From: Michal Luczaj <mhal@rbox.co>
Date: Mon,  8 Apr 2024 17:58:45 +0200
> Garbage collector does not take into account the risk of embryo getting
> enqueued during the garbage collection. If such embryo has a peer that
> carries SCM_RIGHTS, two consecutive passes of scan_children() may see a
> different set of children. Leading to an incorrectly elevated inflight
> count, and then a dangling pointer within the gc_inflight_list.
> 
> sockets are AF_UNIX/SOCK_STREAM
> S is an unconnected socket
> L is a listening in-flight socket bound to addr, not in fdtable
> V's fd will be passed via sendmsg(), gets inflight count bumped
> 
> connect(S, addr)	sendmsg(S, [V]); close(V)	__unix_gc()
> ----------------	-------------------------	-----------
> 
> NS = unix_create1()
> skb1 = sock_wmalloc(NS)
> L = unix_find_other(addr)
> unix_state_lock(L)
> unix_peer(S) = NS
> 			// V count=1 inflight=0
> 
>  			NS = unix_peer(S)
>  			skb2 = sock_alloc()
> 			skb_queue_tail(NS, skb2[V])
> 
> 			// V became in-flight
> 			// V count=2 inflight=1
> 
> 			close(V)
> 
> 			// V count=1 inflight=1
> 			// GC candidate condition met
> 
> 						for u in gc_inflight_list:
> 						  if (total_refs == inflight_refs)
> 						    add u to gc_candidates
> 
> 						// gc_candidates={L, V}
> 
> 						for u in gc_candidates:
> 						  scan_children(u, dec_inflight)
> 
> 						// embryo (skb1) was not
> 						// reachable from L yet, so V's
> 						// inflight remains unchanged
> __skb_queue_tail(L, skb1)
> unix_state_unlock(L)
> 						for u in gc_candidates:
> 						  if (u.inflight)
> 						    scan_children(u, inc_inflight_move_tail)
> 
> 						// V count=1 inflight=2 (!)
> 
> If there is a GC-candidate listening socket, lock/unlock its state.
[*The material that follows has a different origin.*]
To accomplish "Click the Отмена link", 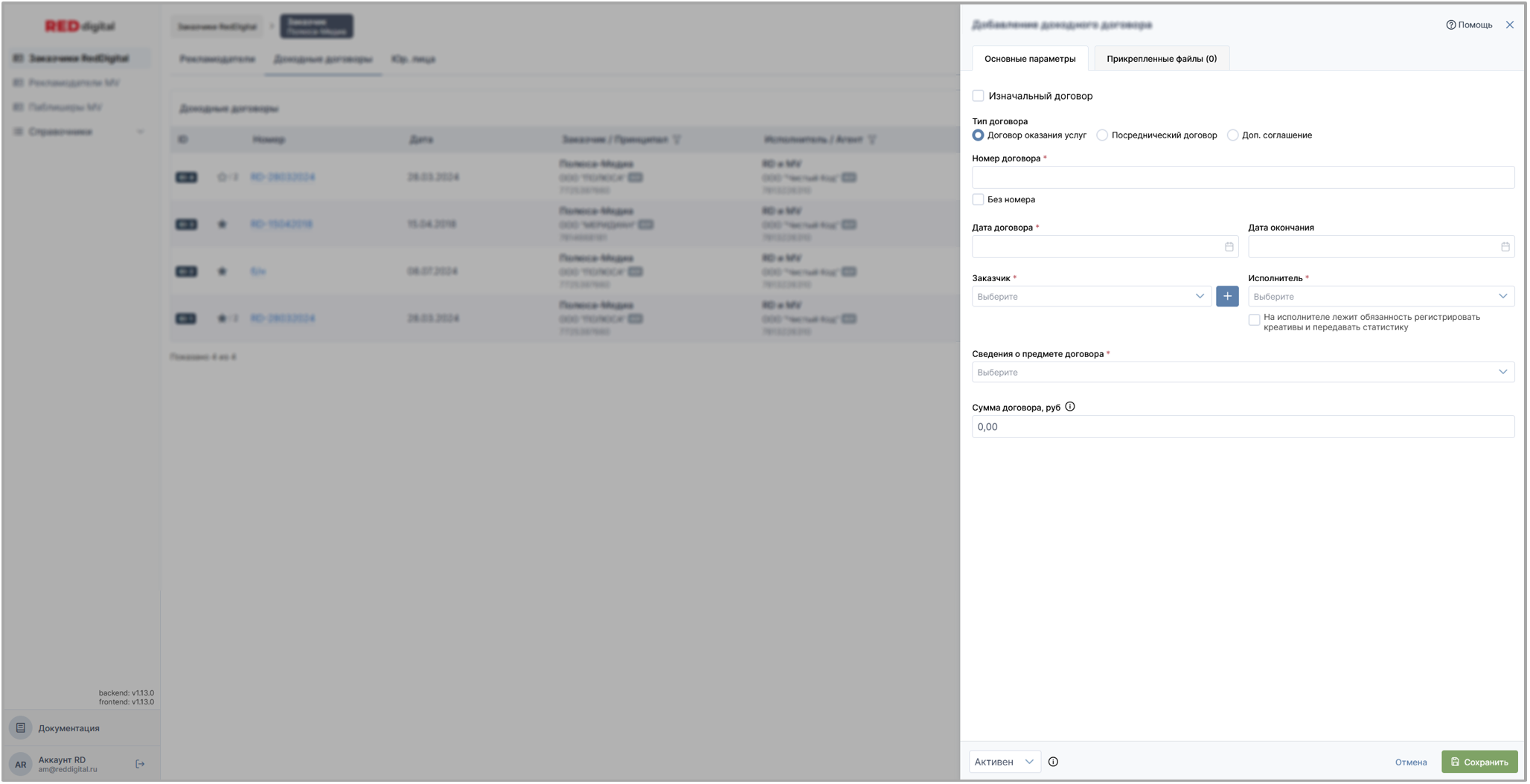I will click(x=1410, y=762).
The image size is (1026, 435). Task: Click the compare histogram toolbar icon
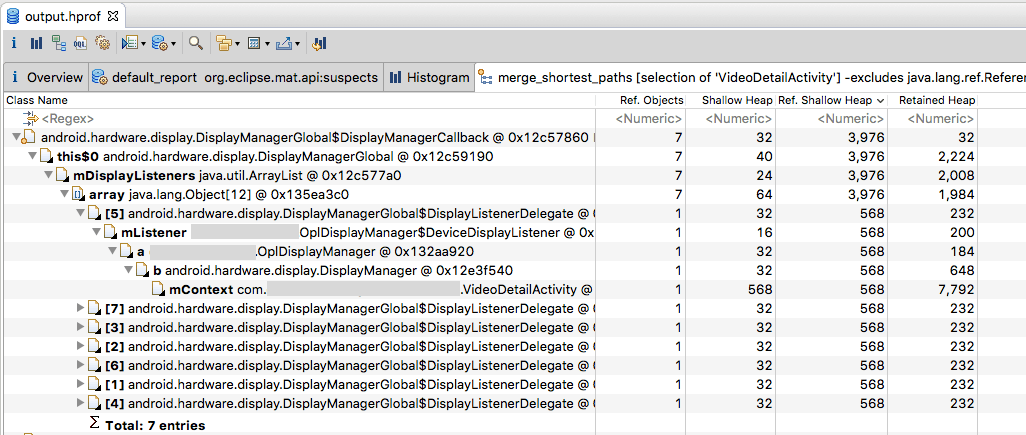319,43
This
> makes GC wait until the end of any ongoing connect() to that socket. After
> flipping the lock, a possibly SCM-laden embryo is already enqueued. And if
> there is another connect() coming, its embryo won't carry SCM_RIGHTS as we
> already took the unix_gc_lock.
> 
> Fixes: 1fd05ba5a2f2 ("[AF_UNIX]: Rewrite garbage collector, fixes race.")
> Signed-off-by: Michal Luczaj <mhal@rbox.co>
> ---
>  net/unix/garbage.c | 20 +++++++++++++++++---
>  1 file changed, 17 insertions(+), 3 deletions(-)
> 
> diff --git a/net/unix/garbage.c b/net/unix/garbage.c
> index fa39b6265238..cd3e8585ceb2 100644
> --- a/net/unix/garbage.c
> +++ b/net/unix/garbage.c
> @@ -274,11 +274,20 @@ static void __unix_gc(struct work_struct *work)
>  	 * receive queues.  Other, non candidate sockets _can_ be
>  	 * added to queue, so we must make sure only to touch
>  	 * candidates.
> +	 *
> +	 * Embryos, though never candidates themselves, affect which
> +	 * candidates are reachable by the garbage collector.  Before
> +	 * being added to a listener's queue, an embryo may already
> +	 * receive data carrying SCM_RIGHTS, potentially making the
> +	 * passed socket a candidate that is not yet reachable by the
> +	 * collector.  It becomes reachable once the embryo is
> +	 * enqueued.  Therefore, we must ensure that no SCM-laden
> +	 * embryo appears in a (candidate) listener's queue between
> +	 * consecutive scan_children() calls.
>  	 */
>  	list_for_each_entry_safe(u, next, &gc_inflight_list, link) {
> -		long total_refs;
> -
> -		total_refs = file_count(u->sk.sk_socket->file);
> +		struct sock *sk = &u->sk;
> +		long total_refs = file_count(sk->sk_socket->file);
>  
>  		WARN_ON_ONCE(!u->inflight);
>  		WARN_ON_ONCE(total_refs < u->inflight);
> @@ -286,6 +295,11 @@ static void __unix_gc(struct work_struct *work)
>  			list_move_tail(&u->link, &gc_candidates);
>  			__set_bit(UNIX_GC_CANDIDATE, &u->gc_flags);
>  			__set_bit(UNIX_GC_MAYBE_CYCLE, &u->gc_flags);
> +
> +			if (sk->sk_state == TCP_LISTEN) {
> +				unix_state_lock(sk);
> +				unix_state_unlock(sk);

Less likely though, what if the same connect() happens after this ?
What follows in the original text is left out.